Dante's mouth twitches, but his voice remains neutral. "The gardens are acceptable. The perimeter is not."

"Define perimeter."

"The fence line."

"And if I want to leave the perimeter?"

"Then you ask permission."

"From you."

"Yes."

I fold the list back up, fighting to keep my voice level. "So I'm a prisoner."

"You're under protection."

"Same thing."

"Not even close." He moves closer, and I catch the scent of the expensive cologne and something darker, more dangerous. Most smells trigger my nausea, but his scent just makes me want to bask in it for hours. I inhale through my nose. "Protection keeps you alive. Prison just keeps you contained."

"And what's to stop me from walking out that front door right now?"

"Nothing," he says quietly. "Except the fact that you won't make it to the gate."

The casual way he says it makes my blood run cold. "Is that a threat?"

"It's a fact." He sips his coffee. "There are people who want to hurt you, Hannah. People who would use you to send a message to your father and to me. Here, you're safe. Out there, you're a target."

"Maybe I'm willing to take that risk."

"Maybe I'm not willing to let you."

The words hang between us, loaded with implications I don't want to examine too closely. Mila continues eating her pancakes, blissfully unaware of the tension crackling through the air.

"I need fresh air," I announce, standing abruptly.

"The gardens—"

"Are acceptable, yes, I heard you."

Maria puts a cup of hot water down in front of me along with honey, several tea bags in varying flavors and a spoon. It’s all so formal.

“Thank you.”

A moment later, a plate of pancakes is slid in front of me.

“Eat,” Dante says. “I have a meeting. Remember the rules.”

He leans down and kisses Mila on the head before walking away.

I think I’m a little jealous he didn’t drop a kiss on my head.

The smell of the pancakes is amazing. I want to be petulant. I want to throw a fit and go on a hunger strike, but I am just not that strong. I take a bite and tell myself I’m doing it for the baby.

After breakfast, Mila is whisked away by her nanny to clean up for the day and tackle a piano lesson that she really wants no part of.

I take advantage of being alone—which is a relative term.

I head for the French doors that lead to the terrace, needing space to think. The morning air is crisp and clean, carrying the scent of roses and fresh cut lawn.

The gardens are beautiful, I'll give him that. Winding paths lead through carefully tended beds of flowers I can't name, past fountains and benches positioned for maximum serenity. It's the kind of place where you could forget the world exists, if the world wasn't currently holding you hostage.

I walk until I reach the fence—a work of art that manages to look decorative while clearly being functional. The iron bars are topped with what look like roses but are probably razor wire cleverly disguised.

There's a gate about fifty yards away, manned by two guards who try to look casual but are clearly watching my every move. I walk toward them, my heart pounding with false confidence.

"Excuse me," I call out. "I need to leave."

The larger guard—a man who looks like he bench-presses small cars—shakes his head. "Sorry, miss. No one in or out without authorization."

"I'm authorizing myself."

"Doesn't work that way."

I try a different approach. "I'm not a prisoner here. I have rights."

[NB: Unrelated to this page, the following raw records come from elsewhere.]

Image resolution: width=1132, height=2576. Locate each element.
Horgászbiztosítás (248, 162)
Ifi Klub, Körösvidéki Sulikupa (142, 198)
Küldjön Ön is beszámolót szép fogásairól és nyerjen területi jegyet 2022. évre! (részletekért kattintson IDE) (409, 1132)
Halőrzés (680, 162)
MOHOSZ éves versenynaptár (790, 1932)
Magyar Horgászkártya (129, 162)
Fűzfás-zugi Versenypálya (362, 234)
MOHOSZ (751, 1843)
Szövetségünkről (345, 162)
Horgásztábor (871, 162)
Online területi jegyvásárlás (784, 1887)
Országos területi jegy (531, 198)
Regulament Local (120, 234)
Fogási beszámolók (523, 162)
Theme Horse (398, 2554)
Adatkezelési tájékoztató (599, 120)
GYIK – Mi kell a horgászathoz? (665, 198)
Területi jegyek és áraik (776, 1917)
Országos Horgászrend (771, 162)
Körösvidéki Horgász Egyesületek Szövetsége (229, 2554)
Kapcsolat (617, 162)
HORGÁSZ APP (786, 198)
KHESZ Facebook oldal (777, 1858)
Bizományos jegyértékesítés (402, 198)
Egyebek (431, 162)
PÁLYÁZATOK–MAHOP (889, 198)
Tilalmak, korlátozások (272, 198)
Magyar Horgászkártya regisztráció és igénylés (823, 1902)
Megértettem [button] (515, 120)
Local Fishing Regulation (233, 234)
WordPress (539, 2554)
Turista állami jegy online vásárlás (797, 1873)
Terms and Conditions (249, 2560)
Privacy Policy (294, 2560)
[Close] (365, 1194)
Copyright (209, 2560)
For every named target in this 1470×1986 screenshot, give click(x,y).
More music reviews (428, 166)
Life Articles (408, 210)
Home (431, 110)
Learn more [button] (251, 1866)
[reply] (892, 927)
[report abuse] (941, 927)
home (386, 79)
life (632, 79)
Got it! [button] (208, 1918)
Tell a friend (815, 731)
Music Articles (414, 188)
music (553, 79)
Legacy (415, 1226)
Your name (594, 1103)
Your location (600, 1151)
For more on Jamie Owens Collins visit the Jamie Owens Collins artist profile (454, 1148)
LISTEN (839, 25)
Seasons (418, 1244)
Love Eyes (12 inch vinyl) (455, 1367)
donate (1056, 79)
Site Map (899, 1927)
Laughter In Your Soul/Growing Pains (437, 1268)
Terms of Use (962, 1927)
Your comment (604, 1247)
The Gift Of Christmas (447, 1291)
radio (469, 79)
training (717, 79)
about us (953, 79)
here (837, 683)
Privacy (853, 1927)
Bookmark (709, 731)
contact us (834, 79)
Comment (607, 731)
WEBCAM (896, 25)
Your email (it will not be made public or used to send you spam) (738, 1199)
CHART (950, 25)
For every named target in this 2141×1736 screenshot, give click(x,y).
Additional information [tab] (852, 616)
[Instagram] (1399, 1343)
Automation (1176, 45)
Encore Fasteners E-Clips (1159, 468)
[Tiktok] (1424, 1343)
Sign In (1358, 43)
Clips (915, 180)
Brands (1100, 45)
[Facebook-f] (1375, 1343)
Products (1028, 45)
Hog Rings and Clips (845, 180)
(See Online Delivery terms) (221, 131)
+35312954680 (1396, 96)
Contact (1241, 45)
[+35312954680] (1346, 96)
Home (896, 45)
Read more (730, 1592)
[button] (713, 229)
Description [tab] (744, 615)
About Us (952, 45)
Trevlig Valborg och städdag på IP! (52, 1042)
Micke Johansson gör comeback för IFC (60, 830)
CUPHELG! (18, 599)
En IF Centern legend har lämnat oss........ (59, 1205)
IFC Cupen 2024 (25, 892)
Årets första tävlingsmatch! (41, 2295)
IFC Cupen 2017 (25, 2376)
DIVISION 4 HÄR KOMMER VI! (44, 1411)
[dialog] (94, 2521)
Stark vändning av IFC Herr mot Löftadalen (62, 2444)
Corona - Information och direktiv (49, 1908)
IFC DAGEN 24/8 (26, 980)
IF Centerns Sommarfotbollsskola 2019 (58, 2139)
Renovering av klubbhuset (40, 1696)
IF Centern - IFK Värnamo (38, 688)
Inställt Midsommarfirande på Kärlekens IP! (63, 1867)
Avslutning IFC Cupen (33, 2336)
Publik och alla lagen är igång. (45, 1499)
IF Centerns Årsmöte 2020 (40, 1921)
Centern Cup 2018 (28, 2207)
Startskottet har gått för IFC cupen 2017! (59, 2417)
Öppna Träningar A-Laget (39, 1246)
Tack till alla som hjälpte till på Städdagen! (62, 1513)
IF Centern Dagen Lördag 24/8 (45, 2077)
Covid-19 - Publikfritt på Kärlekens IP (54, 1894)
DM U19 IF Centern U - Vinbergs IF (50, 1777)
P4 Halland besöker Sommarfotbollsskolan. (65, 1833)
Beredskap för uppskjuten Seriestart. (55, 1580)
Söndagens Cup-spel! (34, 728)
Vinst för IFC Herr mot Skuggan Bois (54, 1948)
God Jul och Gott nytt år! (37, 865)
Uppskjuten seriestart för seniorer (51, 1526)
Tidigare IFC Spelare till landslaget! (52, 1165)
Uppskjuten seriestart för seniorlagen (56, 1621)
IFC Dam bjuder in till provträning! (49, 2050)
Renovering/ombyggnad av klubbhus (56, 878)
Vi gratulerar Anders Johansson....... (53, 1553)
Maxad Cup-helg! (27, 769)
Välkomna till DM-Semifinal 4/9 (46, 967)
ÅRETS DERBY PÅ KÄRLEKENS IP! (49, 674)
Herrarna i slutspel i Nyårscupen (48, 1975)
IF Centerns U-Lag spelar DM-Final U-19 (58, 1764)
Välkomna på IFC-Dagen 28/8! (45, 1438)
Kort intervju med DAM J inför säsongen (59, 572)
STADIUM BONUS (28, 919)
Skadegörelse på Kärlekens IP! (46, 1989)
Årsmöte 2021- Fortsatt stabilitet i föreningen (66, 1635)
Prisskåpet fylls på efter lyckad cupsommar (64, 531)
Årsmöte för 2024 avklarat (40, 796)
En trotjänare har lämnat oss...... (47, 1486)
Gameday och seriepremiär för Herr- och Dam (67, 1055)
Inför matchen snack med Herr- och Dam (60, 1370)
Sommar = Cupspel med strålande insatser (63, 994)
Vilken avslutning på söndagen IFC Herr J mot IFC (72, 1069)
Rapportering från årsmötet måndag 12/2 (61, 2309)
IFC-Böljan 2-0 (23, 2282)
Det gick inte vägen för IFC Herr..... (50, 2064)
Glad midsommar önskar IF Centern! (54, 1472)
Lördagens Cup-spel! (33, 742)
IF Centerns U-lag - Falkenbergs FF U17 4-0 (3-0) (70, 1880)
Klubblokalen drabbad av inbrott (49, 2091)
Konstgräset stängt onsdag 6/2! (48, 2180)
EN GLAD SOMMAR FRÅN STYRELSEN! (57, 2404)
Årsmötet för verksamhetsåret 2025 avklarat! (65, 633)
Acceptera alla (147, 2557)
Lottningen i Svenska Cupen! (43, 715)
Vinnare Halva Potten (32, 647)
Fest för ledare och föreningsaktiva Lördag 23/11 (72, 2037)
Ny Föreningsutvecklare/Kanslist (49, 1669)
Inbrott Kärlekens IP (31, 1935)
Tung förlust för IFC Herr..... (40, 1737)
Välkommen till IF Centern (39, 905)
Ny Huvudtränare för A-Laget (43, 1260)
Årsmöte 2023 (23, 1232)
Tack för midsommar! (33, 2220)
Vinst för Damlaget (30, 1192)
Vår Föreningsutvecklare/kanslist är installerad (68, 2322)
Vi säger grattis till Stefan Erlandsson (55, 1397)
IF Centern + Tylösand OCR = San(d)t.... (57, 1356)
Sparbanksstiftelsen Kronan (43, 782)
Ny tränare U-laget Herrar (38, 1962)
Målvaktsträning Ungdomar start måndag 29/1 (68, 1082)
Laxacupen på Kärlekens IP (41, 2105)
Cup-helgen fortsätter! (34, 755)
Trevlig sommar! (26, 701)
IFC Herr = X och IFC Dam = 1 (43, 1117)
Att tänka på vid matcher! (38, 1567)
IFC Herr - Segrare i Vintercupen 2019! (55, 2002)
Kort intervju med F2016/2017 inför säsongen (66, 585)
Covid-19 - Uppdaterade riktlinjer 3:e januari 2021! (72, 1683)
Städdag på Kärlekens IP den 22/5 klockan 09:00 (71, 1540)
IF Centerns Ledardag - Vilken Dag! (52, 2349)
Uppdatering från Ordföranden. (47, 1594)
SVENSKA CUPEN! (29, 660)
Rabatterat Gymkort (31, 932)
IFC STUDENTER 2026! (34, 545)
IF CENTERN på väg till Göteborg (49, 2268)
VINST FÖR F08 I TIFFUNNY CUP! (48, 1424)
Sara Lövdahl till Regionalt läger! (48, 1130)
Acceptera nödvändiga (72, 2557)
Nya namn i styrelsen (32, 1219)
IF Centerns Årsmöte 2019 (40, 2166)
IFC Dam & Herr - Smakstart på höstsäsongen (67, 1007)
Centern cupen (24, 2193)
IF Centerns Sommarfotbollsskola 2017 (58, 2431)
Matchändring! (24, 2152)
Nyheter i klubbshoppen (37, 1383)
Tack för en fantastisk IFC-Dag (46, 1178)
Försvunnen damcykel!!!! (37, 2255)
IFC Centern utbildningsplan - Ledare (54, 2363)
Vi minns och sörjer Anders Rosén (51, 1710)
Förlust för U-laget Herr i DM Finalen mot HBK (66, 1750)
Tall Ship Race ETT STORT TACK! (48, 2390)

"Talk to the boss about your rights."

"The boss is the problem."

The guard shrugs with the indifference of someone who's had this conversation before. Probably with other women who thought they could reason their way to freedom.

And that pisses me off.

Am I the first woman he’s gone all caveman on?

That son of a bitch.

I have zero right to be jealous, but I am.

I stand there for a long moment, staring at the gate that might as well be on the moon for all the good it does me. The guard's radio crackles with Russian I don't understand. I realize they're probably reporting my escape attempt to Dante right now.

Perfect.

I turn away from the gate and walk deeper into the gardens, fury and frustration building until I can barely breathe.

This is insane. All of it. Yesterday morning I was a successful real estate agent with nothing more complicated than a possible pregnancy to worry about.

Now I'm trapped on an estate by the father of my unborn child, while my own father sits in his office pretending he's not a criminal accountant for the Russian mob.

I find myself in a secluded corner of the garden, surrounded by hedges that provide the illusion of privacy. That's when the tears start.

Not delicate, feminine tears, but ugly, angry sobs that shake my whole body. I'm furious at my father for lying to me my entire life. Furious at Dante for turning my world upside down. Furious at myself for being attracted to a man who's holding me prisoner.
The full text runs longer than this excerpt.